Our discussions revealed many possible gains of blockchain for sustainability. Here are the five I found most compelling:
Jessi Baker emphasised the potential of blockchain to rebalance power in systems based on shared data - such as supply chains. Until blockchain, data has been verified and validated by a central authority. At best, this means each piece of information is held up to the same level of scrutiny; at worst, it allows records to be invented, falsified or lost. The distributed ledger, verified by a network of independent computers, takes this power out of central hands, and gives a wider community an equal say in what counts.

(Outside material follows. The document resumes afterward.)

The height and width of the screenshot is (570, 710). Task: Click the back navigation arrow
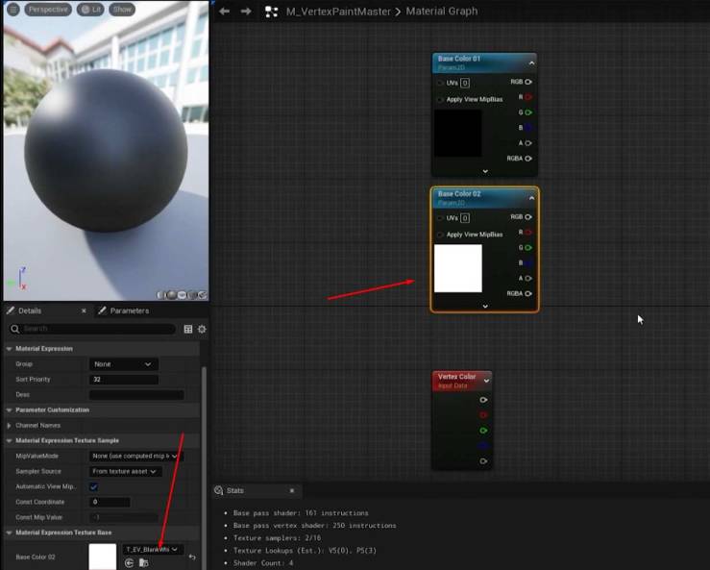(x=224, y=12)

This is very powerful: not only does it change what’s valid, but it changes the relationship of people to value. It means we can all create value by saying, ‘Yes, I can see that too.’ And in doing so, we become ‘valid’ in each other’s eyes. This is fundamental for equality.
This takes us to another benefit: visibility. Remember the story of the emperor’s new clothes? When only the emperor’s view of things counts, the myth holds that he is clothed in fine garments. When everyone else’s perspective is acknowledged, it emerges that actually he’s naked. Blockchain is like the ‘visible cloak’ in an updated version of the tale.

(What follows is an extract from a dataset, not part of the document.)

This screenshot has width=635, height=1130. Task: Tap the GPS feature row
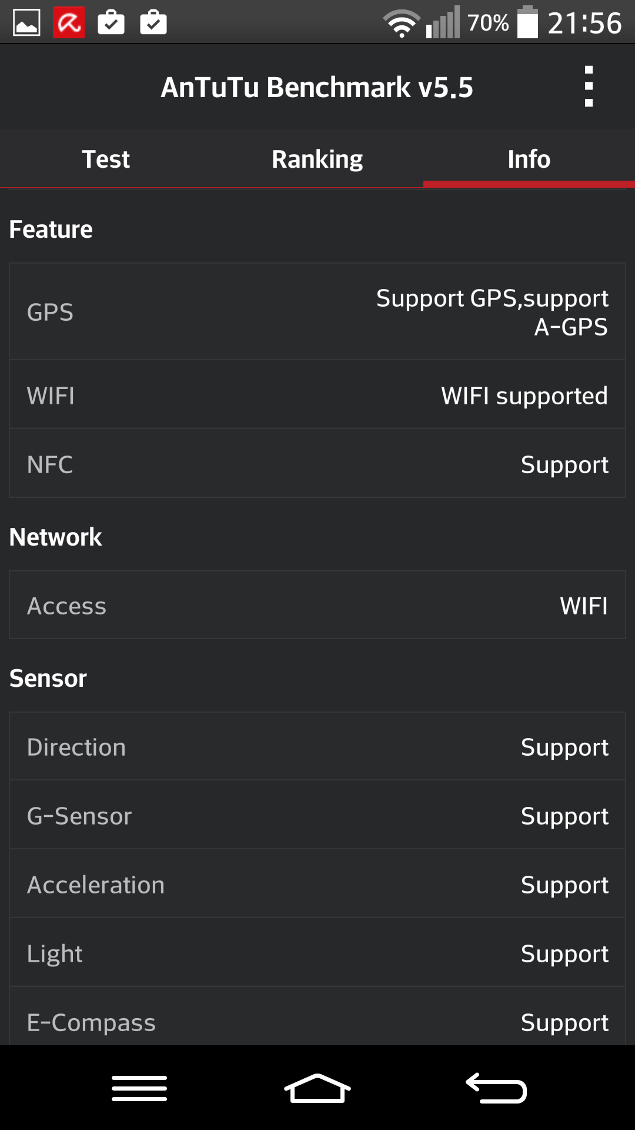click(318, 312)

Invisibility is at the root of many problems: slave labour, food loss, chemical hazards, fraud. The list goes on. Supply chains recorded on blockchain can reduce loss, ensure safety standards, affirm nutritional value, ensure people get paid, and prevent double-counting in the system. This is the vision of Jessi Baker with Provenance. She shared the story of a tuna supply chain: before it was recorded on blockchain, one sustainably caught fish might be certified and sold. At the market, two people claimed to have bought it. At the next point of sale, four buyers made the claim. Scale it up, and it’s like feeding the five thousand, but on misinformation…
3. Better metrics
Picking up the marine life theme, Linz Wilbur pointed out that blockchain can not only make dead fish ‘visible’ in supply chains, but can also help us see and value live ones. Marine ecosystems are on the verge of collapse - but the case for protection remains weak without a better understanding of the significance of different species and their stock.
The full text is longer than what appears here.